Mushing sin nieve: la modalidad de verano
El mushing no necesita nieve. La modalidad de dryland mushing (mushing en seco) utiliza vehículos con ruedas: carros de mushing, scooters de tres ruedas o patines especiales. Los perros tiran exactamente igual que en la nieve, pero sobre caminos de tierra o pista forestal.
Esta variante permite entrenar y competir durante todo el año. De hecho, la mayoría de mushers que participan en grandes pruebas invernales pasan gran parte del año entrenando en dryland. También existe el canicross —correr con el perro sujeto mediante arnés—, que muchos consideran la puerta de entrada más sencilla al mundo del mushing.
Las modalidades reconocidas incluyen también el bikejoring (bicicleta tirada por uno o dos perros) y el skijoring (esquiador tirado por perros), que comparten los mismos principios de trabajo en equipo.
Clubs de mushing en España
La práctica del mushing en España se concentra principalmente en zonas con orografía montañosa:
- Pirineos (Aragón y Cataluña): la zona con mayor tradición de mushing de nieve en España, con pruebas invernales como las que se celebran en el Pirineo aragonés.
- Galicia: comunidad con varios clubs activos de mushing en seco, aprovechando los montes y pistas forestales.
- Asturias y Cantabria: actividad creciente ligada al senderismo y el turismo de naturaleza con perros.
La Federación Española de Mushing (FEMES) agrupa a los clubs y regula las competiciones oficiales.
Las razas habituales
Las razas más asociadas al mushing son:
- Husky siberiano: raza de trabajo ártica, resistente, con enorme capacidad aeróbica y temperamento equilibrado.

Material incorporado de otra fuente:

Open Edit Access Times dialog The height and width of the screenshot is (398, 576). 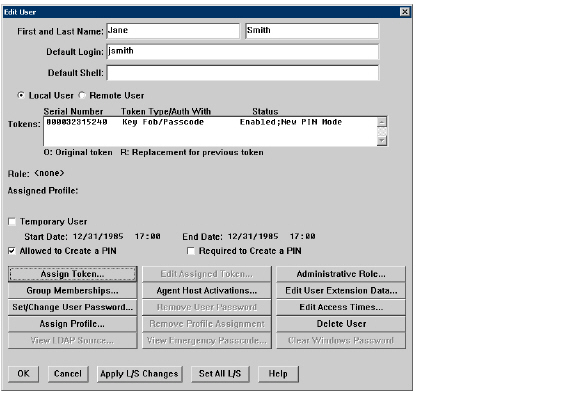tap(341, 307)
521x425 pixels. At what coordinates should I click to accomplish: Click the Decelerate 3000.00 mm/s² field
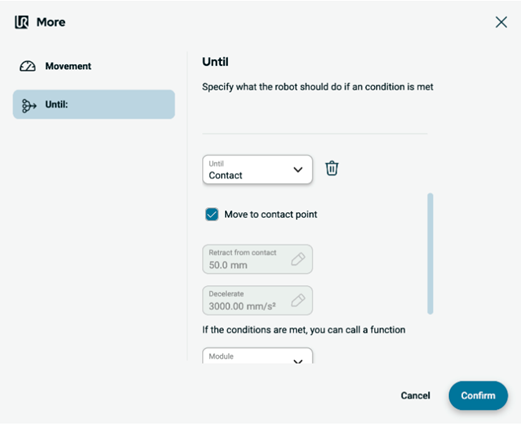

- Alaskan Malamute: más grande y potente que el Husky, ideal para tirar cargas pesadas a menor velocidad.
- Alaskan Husky: tipo funcional seleccionado por velocidad y resistencia, muy común en competición de alto nivel.

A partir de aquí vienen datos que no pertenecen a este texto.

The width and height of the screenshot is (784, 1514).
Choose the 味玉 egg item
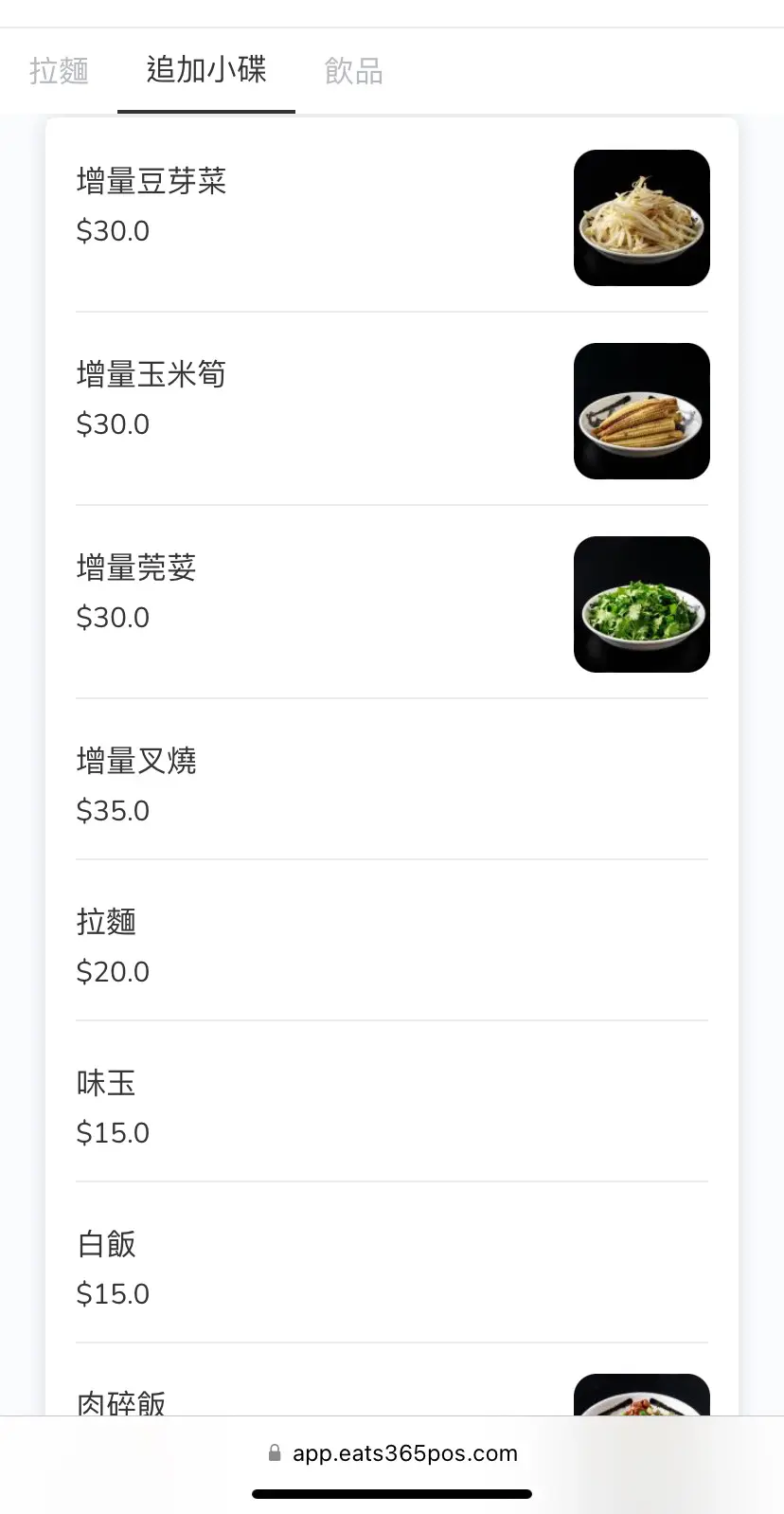[x=106, y=1083]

Sin embargo, no es imprescindible tener un Husky para practicar mushing recreativo. Muchos perros de razas medianas o grandes con buena condición física disfrutan del trabajo en arnés.
El bienestar animal: el principio fundamental
El mushing responsable pone el bienestar del perro por encima de cualquier resultado deportivo. Un perro que trabaja en mushing debe disfrutar del trabajo —y los Huskies, en general, lo hacen con entusiasmo—, estar bien alimentado, hidratado y en perfecto estado físico. Nunca se debe forzar a un perro a trabajar si muestra señales de fatiga, dolor o desgana.
Los clubs serios de mushing tienen protocolos claros de bienestar animal y rechazan cualquier práctica que comprometa la salud de los perros. Es también el primer criterio para elegir dónde iniciarse: busca un club donde los perros estén bien cuidados y sean los protagonistas del deporte.